- _Entries_
# # # #
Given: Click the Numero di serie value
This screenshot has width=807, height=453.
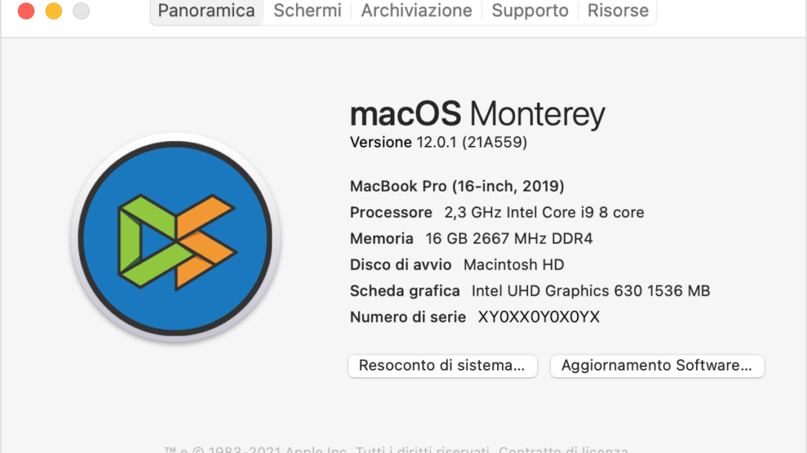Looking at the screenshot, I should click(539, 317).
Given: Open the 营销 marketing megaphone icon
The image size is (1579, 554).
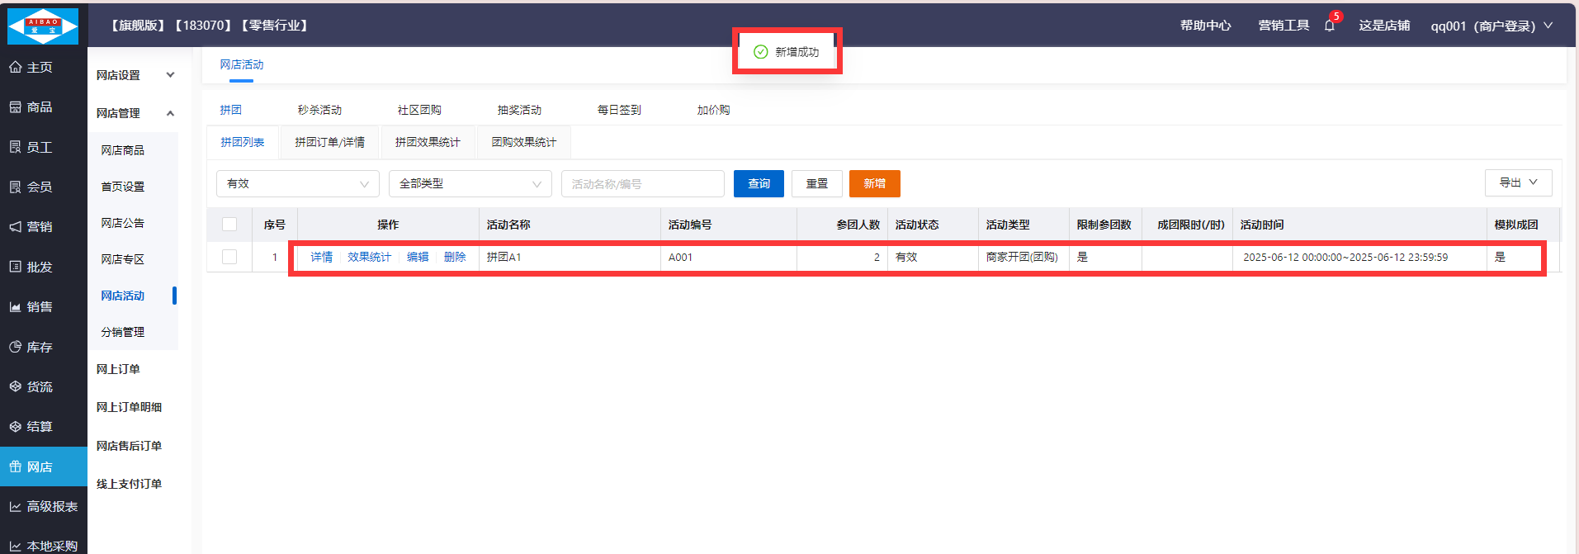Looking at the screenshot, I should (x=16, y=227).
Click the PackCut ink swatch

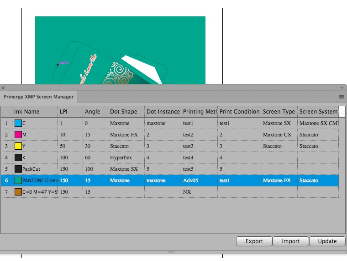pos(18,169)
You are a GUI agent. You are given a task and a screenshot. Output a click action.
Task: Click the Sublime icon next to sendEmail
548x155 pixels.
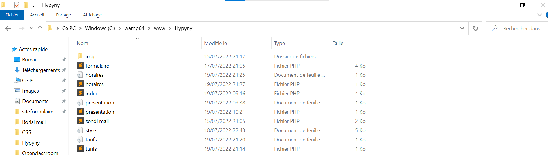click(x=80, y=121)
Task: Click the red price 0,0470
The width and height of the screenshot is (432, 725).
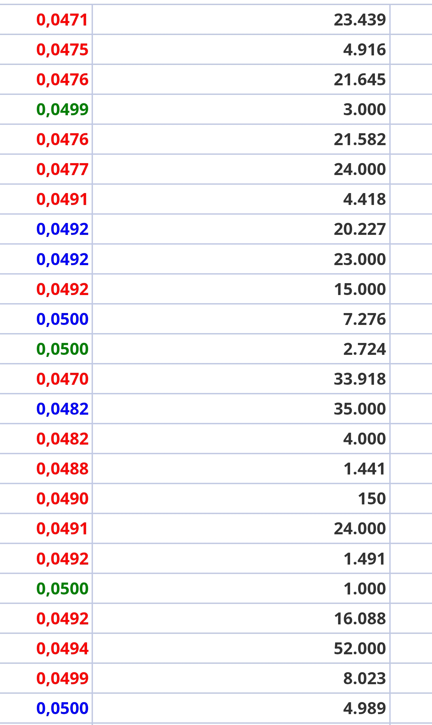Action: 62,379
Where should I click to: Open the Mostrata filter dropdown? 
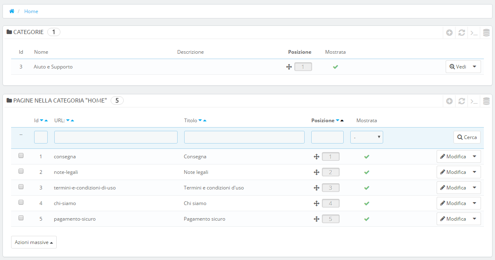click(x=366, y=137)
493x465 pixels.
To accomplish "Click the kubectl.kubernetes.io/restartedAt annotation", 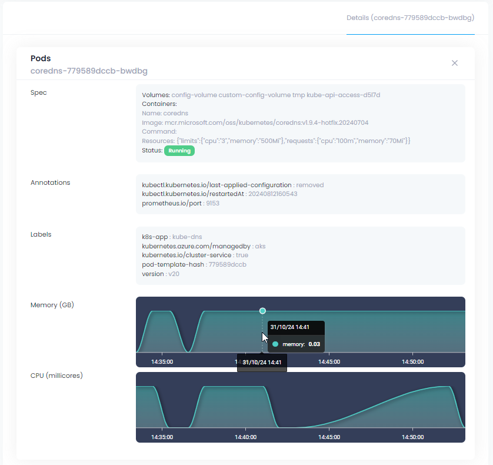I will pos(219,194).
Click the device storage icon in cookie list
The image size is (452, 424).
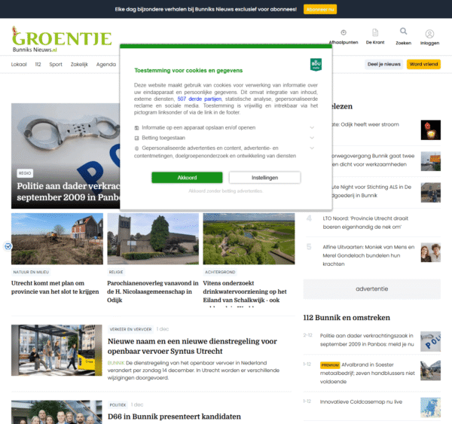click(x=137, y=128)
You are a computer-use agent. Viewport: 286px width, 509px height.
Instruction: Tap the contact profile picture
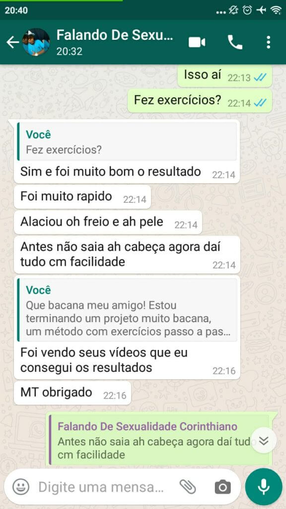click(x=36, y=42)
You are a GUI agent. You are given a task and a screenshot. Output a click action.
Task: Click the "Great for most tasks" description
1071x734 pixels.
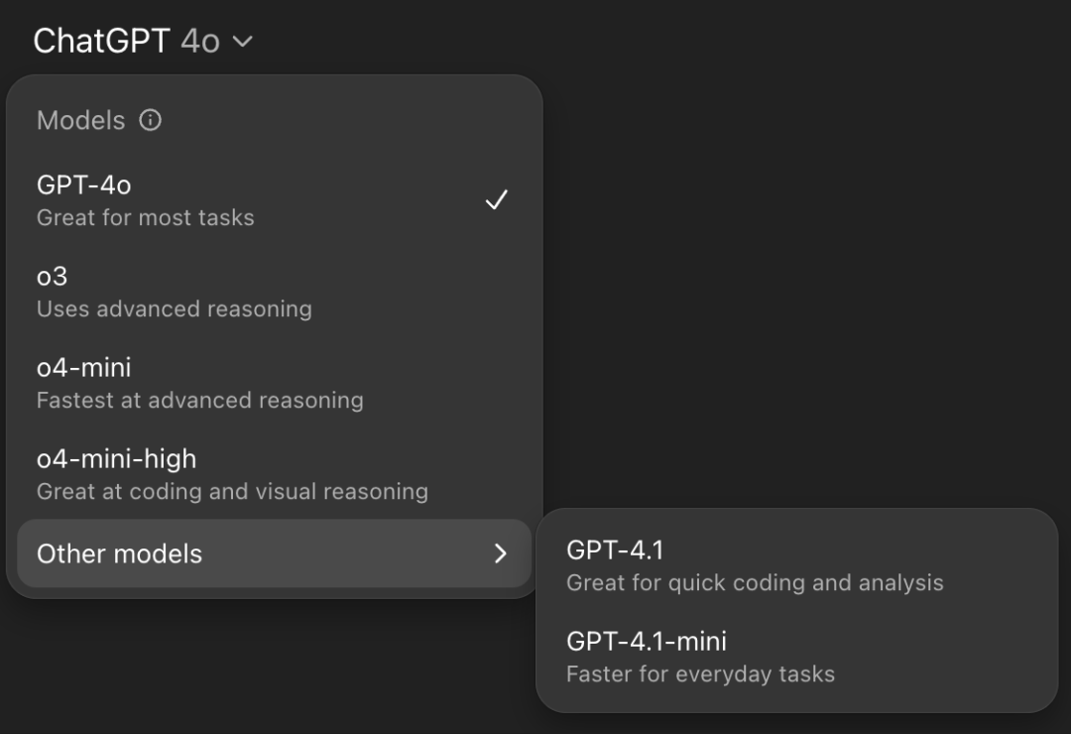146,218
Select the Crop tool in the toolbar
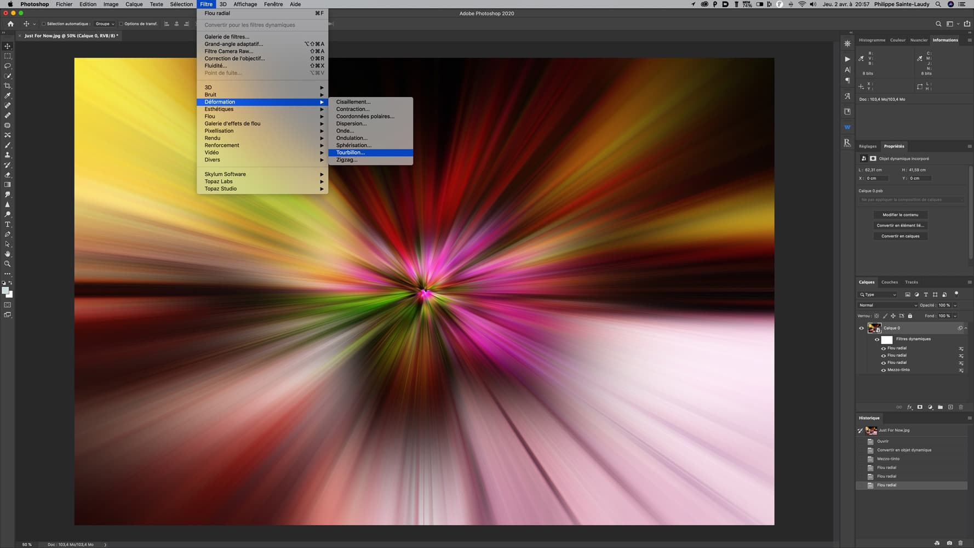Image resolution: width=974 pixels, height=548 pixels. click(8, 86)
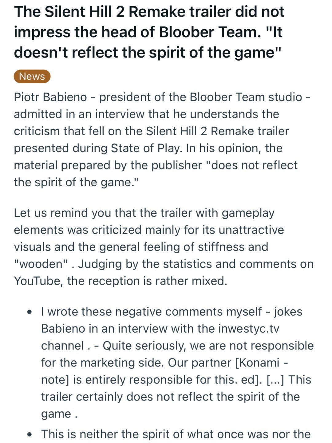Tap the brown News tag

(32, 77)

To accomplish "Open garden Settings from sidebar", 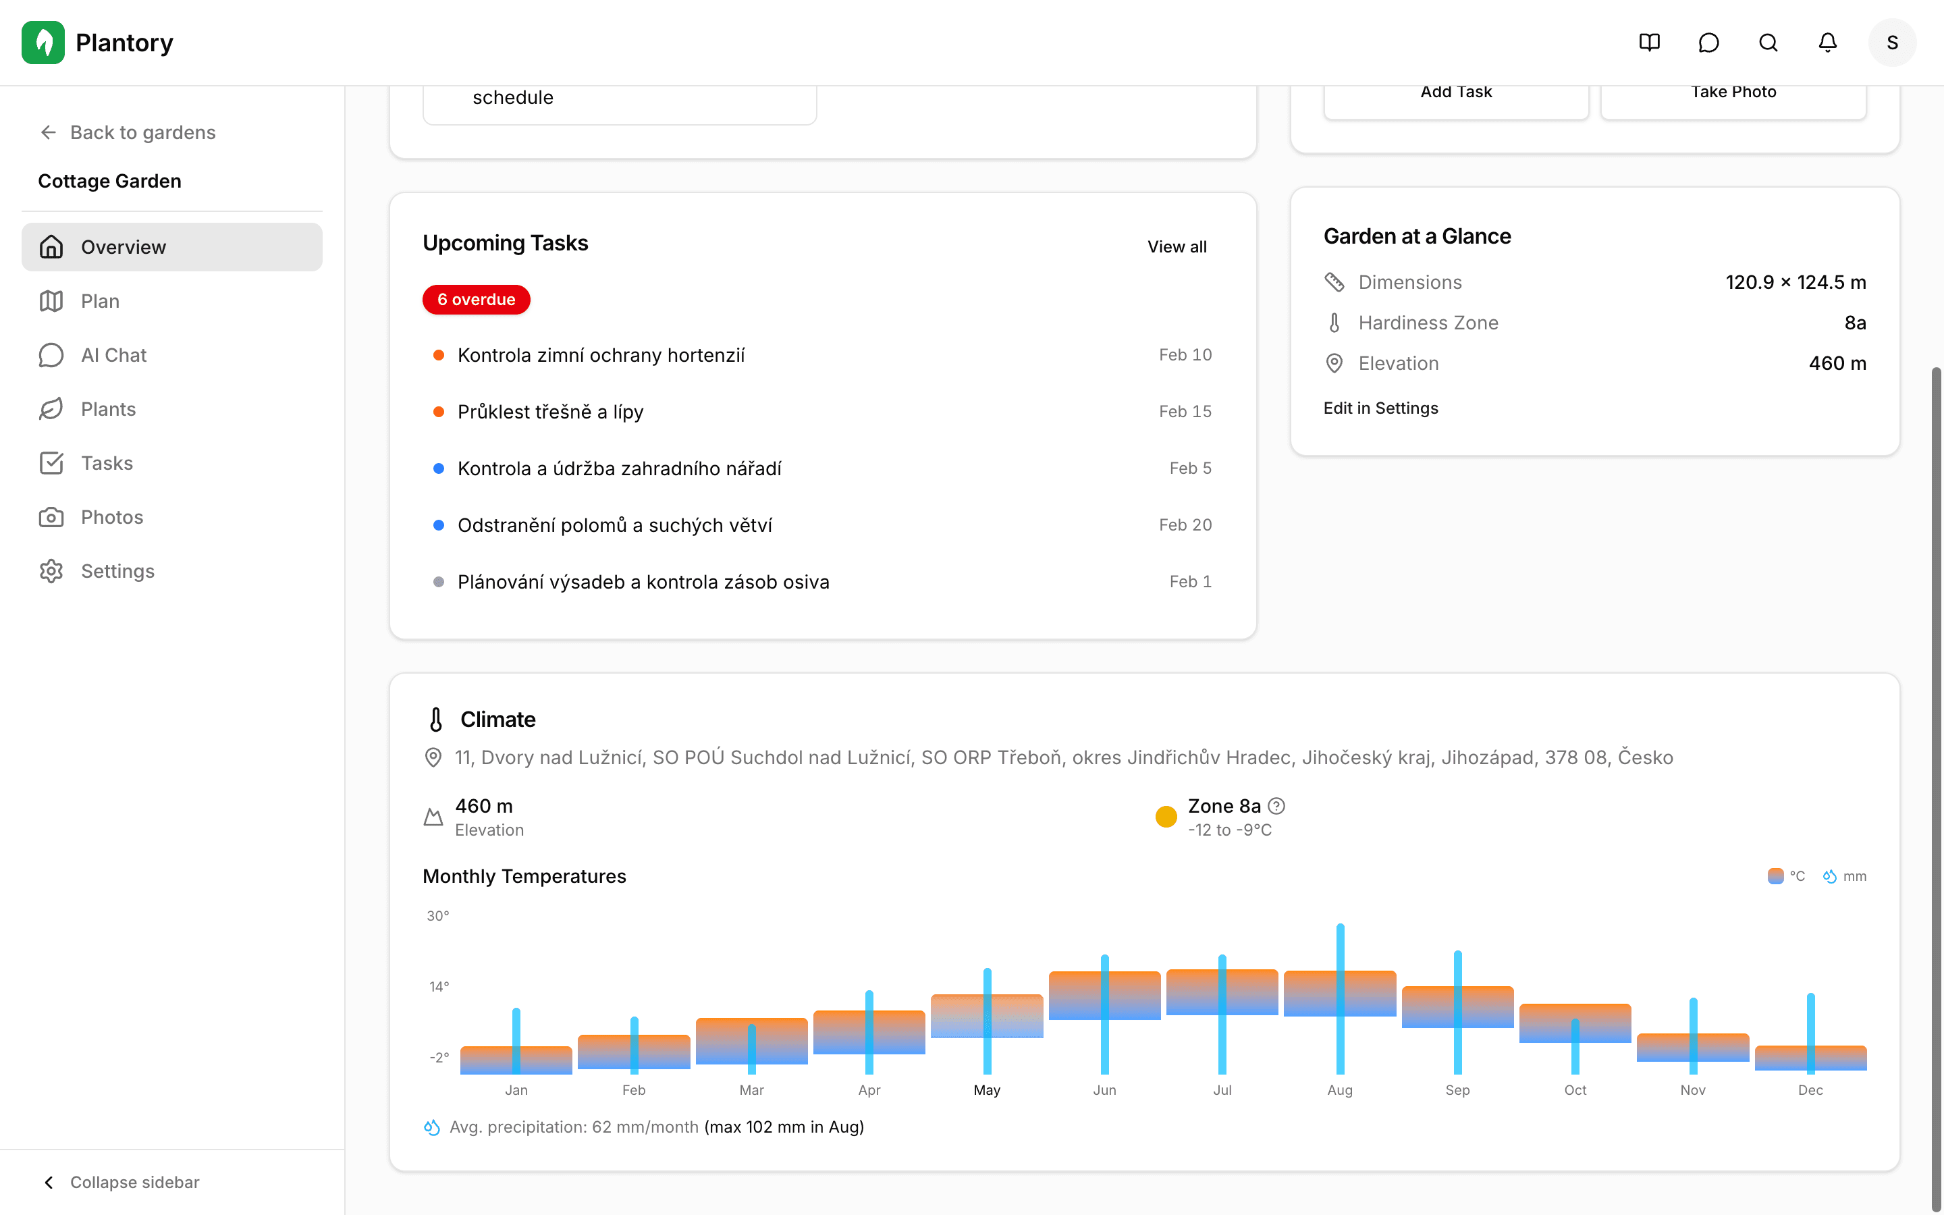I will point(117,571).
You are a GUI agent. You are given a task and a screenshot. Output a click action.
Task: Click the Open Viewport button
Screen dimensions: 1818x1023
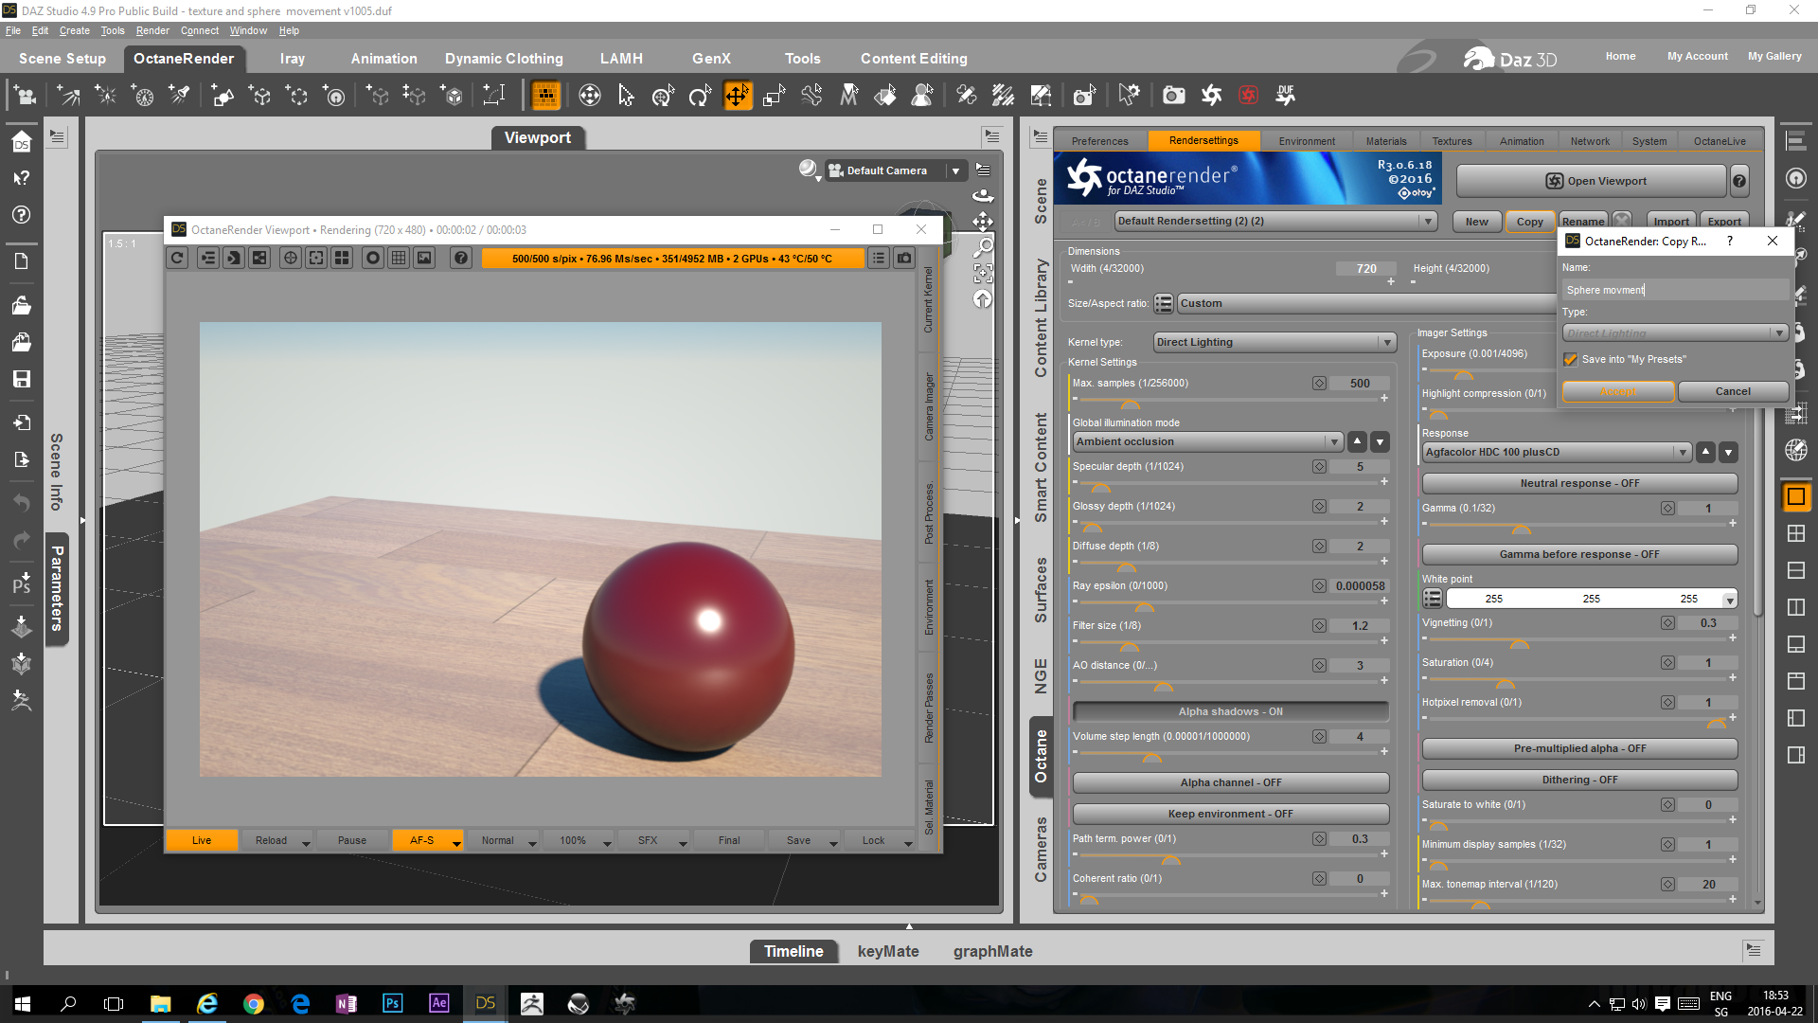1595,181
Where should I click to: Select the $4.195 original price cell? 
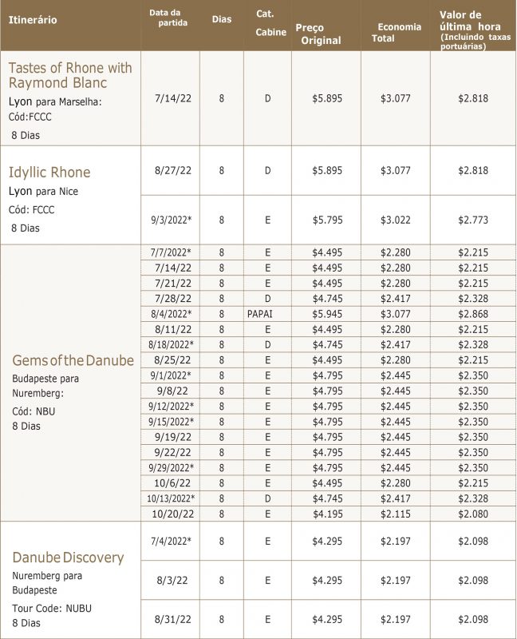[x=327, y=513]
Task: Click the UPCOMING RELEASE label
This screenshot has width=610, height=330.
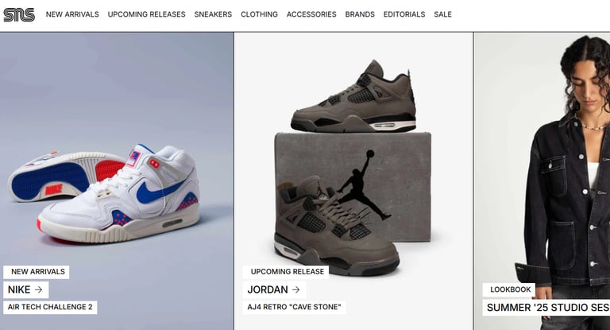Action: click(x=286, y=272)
# # # #
- _Do this_
Copy the material again, starting at the line that contains "Where should I click to: Select" and continuing through the end of the material, with both ends included. Keep every request as it is, shift each coordinate in the answers up by 95, and leave the pictures out.

- _Answer in full_
Where should I click to: Select the $4.195 original price cell? 
[x=422, y=608]
Task: Click the UPCOMING RELEASE label
This screenshot has width=610, height=330.
Action: click(x=381, y=367)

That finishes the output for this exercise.